◆ **Supplied entries**
======

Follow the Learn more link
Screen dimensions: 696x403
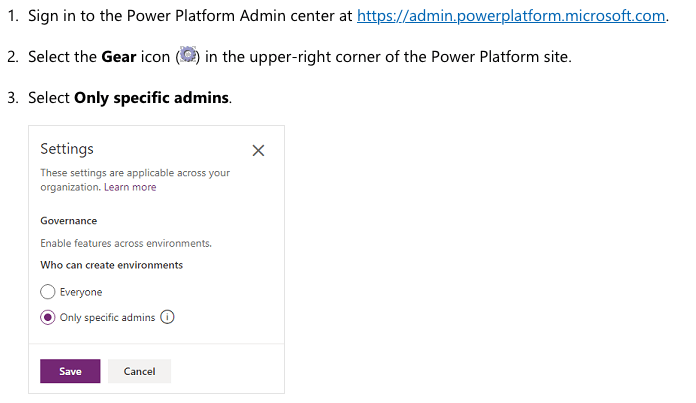click(x=130, y=187)
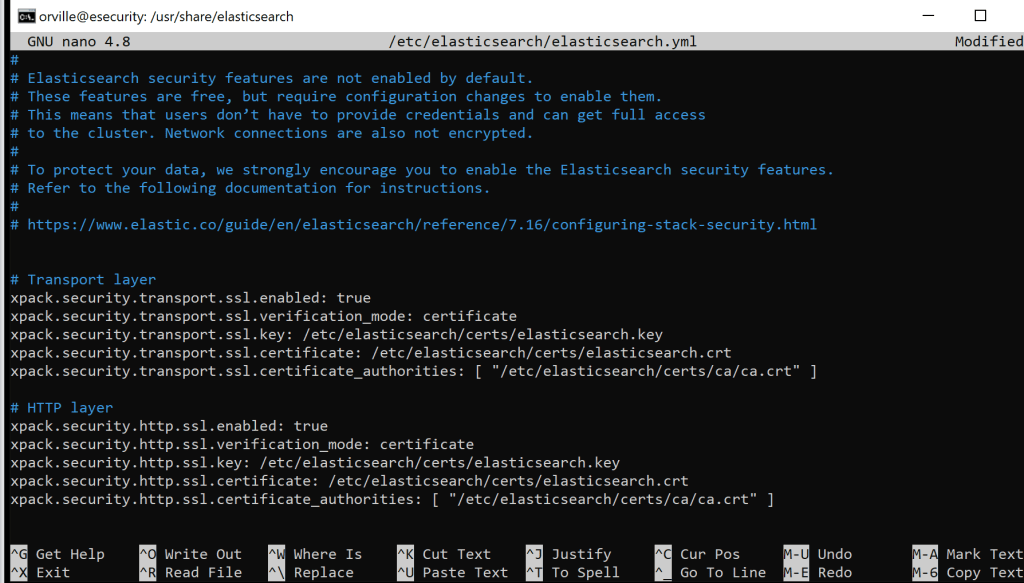Select the ^U Paste Text shortcut

tap(452, 573)
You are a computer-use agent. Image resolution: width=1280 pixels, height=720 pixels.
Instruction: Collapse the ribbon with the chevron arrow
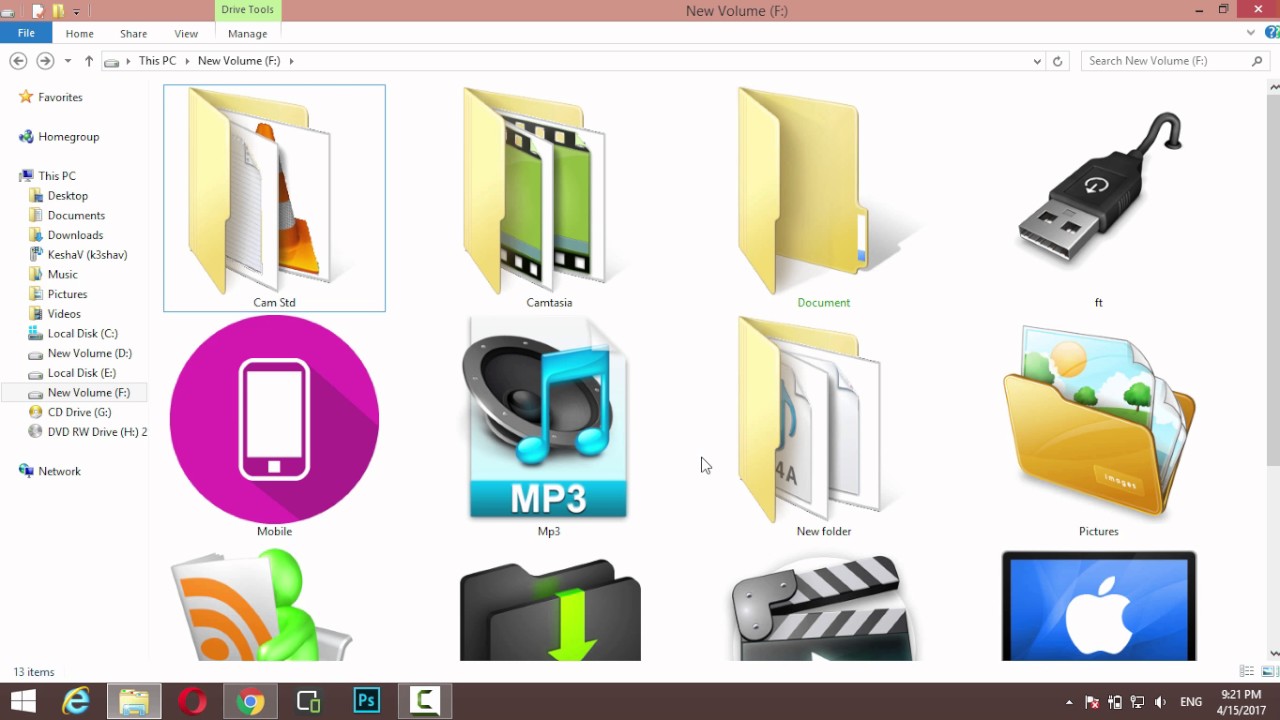(1250, 31)
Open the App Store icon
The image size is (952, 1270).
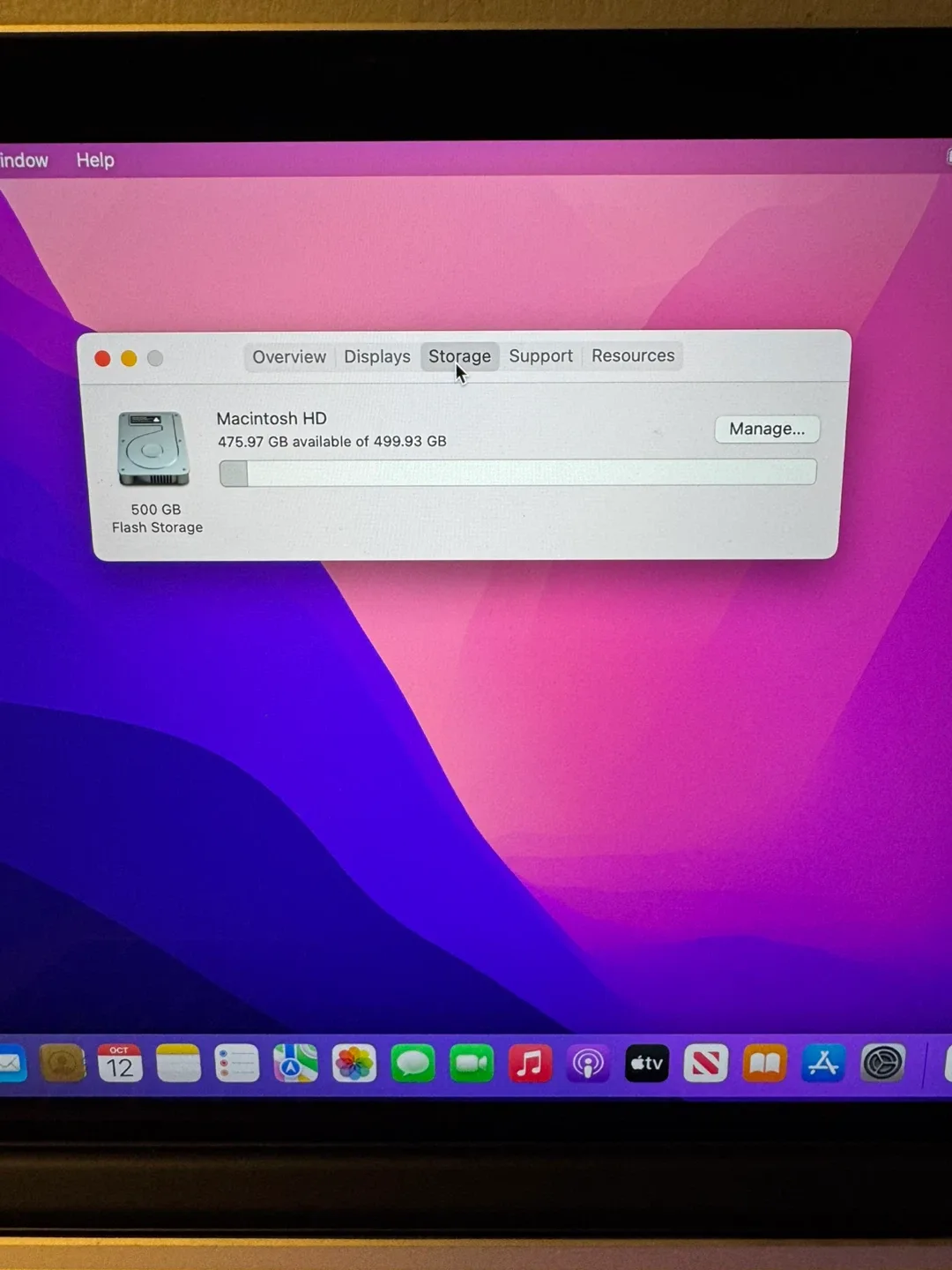pos(823,1064)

======

◆ **Work task**
Output only the lines running from the one containing "Instruction: Collapse the" to the end of the records, inclusive and exact; skip the pictures.

◆ **Response for this exercise**
Instruction: Collapse the ribbon with the chevron arrow
(1250, 31)
Open the App Store icon
The image size is (952, 1270).
pos(823,1064)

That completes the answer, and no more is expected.